(MATERIAL SUPPLIED Opens)

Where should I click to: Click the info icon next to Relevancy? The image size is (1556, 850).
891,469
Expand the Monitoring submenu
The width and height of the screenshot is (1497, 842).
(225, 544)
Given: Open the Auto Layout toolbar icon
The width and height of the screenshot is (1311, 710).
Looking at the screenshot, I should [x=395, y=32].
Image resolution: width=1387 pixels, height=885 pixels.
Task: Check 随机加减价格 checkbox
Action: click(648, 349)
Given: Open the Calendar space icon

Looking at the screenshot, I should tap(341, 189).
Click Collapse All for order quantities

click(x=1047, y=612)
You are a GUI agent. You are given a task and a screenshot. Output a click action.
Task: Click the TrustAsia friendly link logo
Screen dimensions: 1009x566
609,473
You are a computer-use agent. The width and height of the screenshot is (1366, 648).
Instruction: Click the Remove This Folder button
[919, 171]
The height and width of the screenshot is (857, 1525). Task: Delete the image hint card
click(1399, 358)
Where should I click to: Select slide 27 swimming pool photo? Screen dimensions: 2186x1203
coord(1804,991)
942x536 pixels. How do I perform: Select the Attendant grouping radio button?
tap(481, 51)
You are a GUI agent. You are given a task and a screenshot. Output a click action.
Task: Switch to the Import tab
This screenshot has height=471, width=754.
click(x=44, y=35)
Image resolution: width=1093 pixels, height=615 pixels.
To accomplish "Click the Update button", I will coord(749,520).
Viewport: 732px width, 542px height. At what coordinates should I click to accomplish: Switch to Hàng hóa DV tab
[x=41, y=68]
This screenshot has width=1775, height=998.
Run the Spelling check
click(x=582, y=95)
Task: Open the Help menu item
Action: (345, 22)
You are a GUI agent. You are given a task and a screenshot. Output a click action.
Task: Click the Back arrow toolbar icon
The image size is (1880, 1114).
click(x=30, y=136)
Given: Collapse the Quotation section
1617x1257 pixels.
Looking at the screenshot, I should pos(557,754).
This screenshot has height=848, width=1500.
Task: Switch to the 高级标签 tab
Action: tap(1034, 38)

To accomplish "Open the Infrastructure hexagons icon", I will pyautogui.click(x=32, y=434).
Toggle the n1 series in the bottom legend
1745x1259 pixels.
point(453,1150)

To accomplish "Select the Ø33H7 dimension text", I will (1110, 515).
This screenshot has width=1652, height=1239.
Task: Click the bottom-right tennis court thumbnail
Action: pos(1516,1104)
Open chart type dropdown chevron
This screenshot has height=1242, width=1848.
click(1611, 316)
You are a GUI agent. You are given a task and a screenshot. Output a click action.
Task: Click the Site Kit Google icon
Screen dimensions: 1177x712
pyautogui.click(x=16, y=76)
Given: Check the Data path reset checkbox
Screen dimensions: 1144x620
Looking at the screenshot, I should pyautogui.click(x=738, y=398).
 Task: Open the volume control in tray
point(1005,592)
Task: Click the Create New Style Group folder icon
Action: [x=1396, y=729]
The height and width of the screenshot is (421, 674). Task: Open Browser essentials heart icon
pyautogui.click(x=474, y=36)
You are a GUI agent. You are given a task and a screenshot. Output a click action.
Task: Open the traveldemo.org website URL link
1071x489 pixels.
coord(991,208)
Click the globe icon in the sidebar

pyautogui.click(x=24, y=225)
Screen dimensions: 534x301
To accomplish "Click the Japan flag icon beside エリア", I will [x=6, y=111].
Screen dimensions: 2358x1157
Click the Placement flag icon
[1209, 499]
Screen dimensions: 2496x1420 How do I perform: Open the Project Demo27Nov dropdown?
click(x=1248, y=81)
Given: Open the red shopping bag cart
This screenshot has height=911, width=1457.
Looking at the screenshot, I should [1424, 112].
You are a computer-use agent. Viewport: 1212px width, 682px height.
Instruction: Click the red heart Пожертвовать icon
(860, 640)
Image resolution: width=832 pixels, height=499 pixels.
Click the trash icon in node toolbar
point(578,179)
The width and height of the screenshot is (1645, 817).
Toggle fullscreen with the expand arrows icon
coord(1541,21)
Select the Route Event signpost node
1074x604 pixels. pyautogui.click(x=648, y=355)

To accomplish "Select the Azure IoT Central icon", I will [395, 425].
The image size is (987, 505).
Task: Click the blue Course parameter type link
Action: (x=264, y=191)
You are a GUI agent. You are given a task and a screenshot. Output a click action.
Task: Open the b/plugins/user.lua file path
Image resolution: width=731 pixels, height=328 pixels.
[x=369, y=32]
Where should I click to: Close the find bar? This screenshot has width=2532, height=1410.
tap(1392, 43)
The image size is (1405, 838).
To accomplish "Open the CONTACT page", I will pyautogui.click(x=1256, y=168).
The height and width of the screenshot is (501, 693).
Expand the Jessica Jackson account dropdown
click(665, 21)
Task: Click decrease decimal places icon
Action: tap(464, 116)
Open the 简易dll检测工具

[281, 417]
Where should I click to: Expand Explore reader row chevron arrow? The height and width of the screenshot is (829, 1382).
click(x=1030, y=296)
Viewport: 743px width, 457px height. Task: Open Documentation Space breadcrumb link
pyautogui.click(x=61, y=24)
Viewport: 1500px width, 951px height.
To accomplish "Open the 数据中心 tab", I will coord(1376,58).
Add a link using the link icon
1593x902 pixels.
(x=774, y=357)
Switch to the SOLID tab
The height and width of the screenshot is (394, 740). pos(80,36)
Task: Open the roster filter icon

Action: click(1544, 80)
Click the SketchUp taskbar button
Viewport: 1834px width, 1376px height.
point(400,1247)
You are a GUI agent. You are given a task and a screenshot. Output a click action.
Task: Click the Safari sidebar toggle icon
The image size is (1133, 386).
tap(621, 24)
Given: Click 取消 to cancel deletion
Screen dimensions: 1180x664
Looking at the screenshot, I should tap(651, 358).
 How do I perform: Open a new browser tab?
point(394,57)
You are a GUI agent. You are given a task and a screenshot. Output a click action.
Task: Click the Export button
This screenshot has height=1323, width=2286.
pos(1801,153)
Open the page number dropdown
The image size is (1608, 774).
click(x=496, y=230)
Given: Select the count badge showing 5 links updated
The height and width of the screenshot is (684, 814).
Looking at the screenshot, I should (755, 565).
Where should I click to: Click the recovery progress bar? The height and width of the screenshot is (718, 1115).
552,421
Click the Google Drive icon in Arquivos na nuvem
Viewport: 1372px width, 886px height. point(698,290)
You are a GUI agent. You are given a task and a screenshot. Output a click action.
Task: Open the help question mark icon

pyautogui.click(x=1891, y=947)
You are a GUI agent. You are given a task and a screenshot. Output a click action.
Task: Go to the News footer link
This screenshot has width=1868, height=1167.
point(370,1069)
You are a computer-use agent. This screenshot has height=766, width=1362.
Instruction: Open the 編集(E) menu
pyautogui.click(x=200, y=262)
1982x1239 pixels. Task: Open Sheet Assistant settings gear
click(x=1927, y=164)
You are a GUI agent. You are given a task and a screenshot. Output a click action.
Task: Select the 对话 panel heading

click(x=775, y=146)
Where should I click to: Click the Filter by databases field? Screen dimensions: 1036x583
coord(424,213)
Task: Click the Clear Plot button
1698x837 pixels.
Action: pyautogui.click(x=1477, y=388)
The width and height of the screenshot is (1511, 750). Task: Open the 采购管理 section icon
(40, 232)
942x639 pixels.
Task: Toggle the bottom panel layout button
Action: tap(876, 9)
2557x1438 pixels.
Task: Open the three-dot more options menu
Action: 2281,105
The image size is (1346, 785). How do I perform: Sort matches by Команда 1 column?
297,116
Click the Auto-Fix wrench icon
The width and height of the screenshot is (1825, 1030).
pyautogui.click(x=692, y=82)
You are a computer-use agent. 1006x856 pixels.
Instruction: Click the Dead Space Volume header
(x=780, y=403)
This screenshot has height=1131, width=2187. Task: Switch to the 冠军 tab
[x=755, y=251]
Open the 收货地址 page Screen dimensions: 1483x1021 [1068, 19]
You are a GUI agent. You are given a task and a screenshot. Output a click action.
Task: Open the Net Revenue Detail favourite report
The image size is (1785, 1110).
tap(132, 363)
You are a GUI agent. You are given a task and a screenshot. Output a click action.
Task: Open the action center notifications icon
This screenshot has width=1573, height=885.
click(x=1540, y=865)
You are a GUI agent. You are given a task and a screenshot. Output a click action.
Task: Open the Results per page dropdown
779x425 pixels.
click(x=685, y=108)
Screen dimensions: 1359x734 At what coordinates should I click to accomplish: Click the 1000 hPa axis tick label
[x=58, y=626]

(MATERIAL SUPPLIED Closes)

**REQUIREMENT**
From the line containing "Task: Open the action" through the last line of the entries above, print every line exactly, including both ends, and nothing else.

**RESPONSE**
Task: Open the action center notifications icon
This screenshot has width=1573, height=885.
click(x=1540, y=865)
You are a GUI agent. You are given a task and a screenshot. Output a click action.
Task: Open the Results per page dropdown
779x425 pixels.
click(x=685, y=108)
Screen dimensions: 1359x734 At what coordinates should I click to accomplish: Click the 1000 hPa axis tick label
[x=58, y=626]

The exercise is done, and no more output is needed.